I scrolled through people’s Facebook photos, thinking happy smiling photos might bring some joy. I saw a friend from another lifetime, it seemed. We’d worked together in Bangladesh. The beautiful photo included her daughter I hadn’t met, born after we moved back to the States. The quiet tears from before turned into wracking sobs.
“It’s okay to grieve the lost things you held only as the flutters of hopes and dreams. It’s still loss. How else do we make peace with the present?” asked Alia Joy.
I let myself cry for the lost friendship—that one and countless others that have drifted away over the last few years. I let the loneliness I feel every day rise around me. I held the dream in my hands of living overseas long-term and lamented its loss again. It doesn’t matter how many years it has been. That’s not how grief works, in linear stages like the textbooks would like you to believe. It can feel as fresh as ever simply because of a photo. It needs to be felt again.
I let myself finally believe what my friend said. I let myself feel what I felt and believed it didn’t take away from the good in my life or add to the bad in others. It just was.

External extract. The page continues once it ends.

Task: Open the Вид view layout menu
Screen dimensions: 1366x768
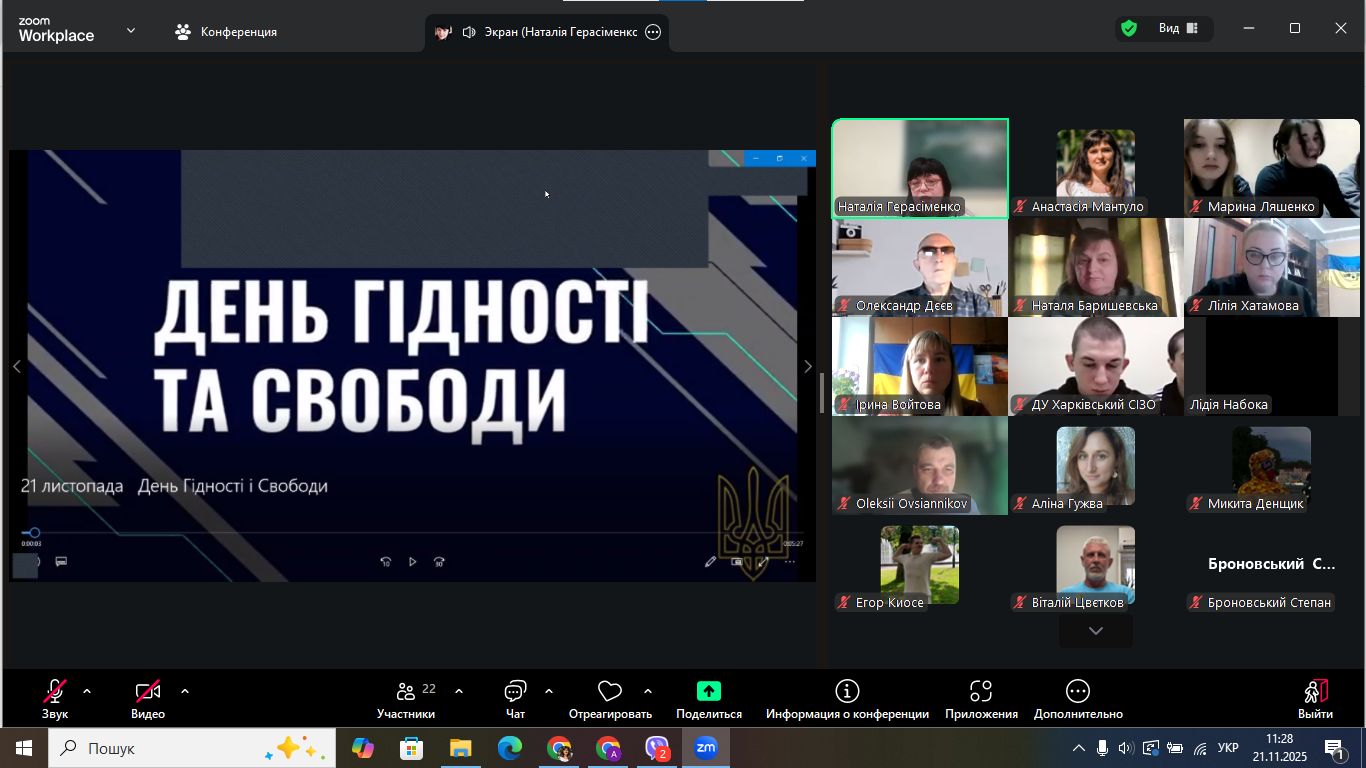Action: [1178, 29]
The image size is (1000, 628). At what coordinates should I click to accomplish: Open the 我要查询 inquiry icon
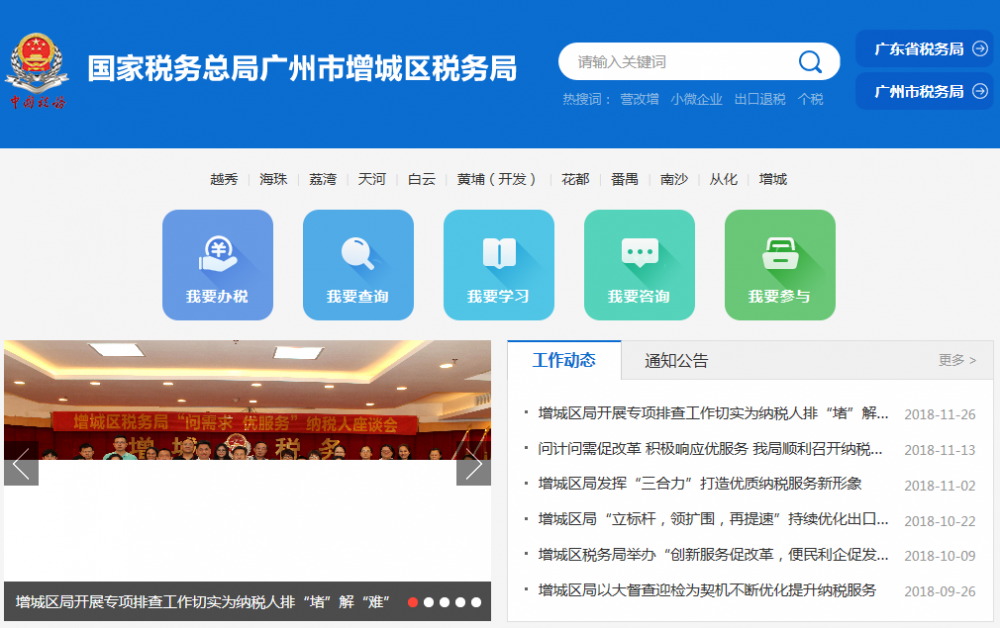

For all of us, the losses of the past few years are a heavy weight, and there is no scale that has a counterweight on the other side. The equations we think should add up just don’t.
This loss + That blessing = I don’t have the right to grieve.
Their loss > My loss = Mine doesn’t matter.
That’s the math I’ve been trying to define my life by. It simply doesn’t work.
I pulled out a piece of paper to write down an equation a counselor told me a few years ago that I know does work.
Name the loss + Grieve the loss (repeat as necessary) = Begin to heal
Name a new dream in it’s place + Believe in that dream (repeat as necessary) = Continue healing
Struggling under the weight of re-entry from our second international move in two years, this counselor told me to name all the losses I needed to grieve—the obvious ones and the seemingly insignificant ones. Write them down. Look at the list. Pray over the list. Feel the feelings. Grieve the losses as long as that takes. When you feel the weight begin to lessen and you feel ready to move on, mark them off the list. (Know you might need to add them back later because—again—grief isn’t a once-and-done calculation).
When you’ve worked through the items, start replacing them with new dreams, new hopes, and new goals. And dare to believe in them, to work for them, to pray for them. Don’t let your grief keep you from living, from moving forward. The new dreams don’t replace the old losses. They can’t. But they can help you keep living.
Love = loss.
You can’t have one without risking the other. Sometimes it doesn’t feel worth it, doesn’t feel like the scales balance out.
But it’s the only mathematics that makes life worth living.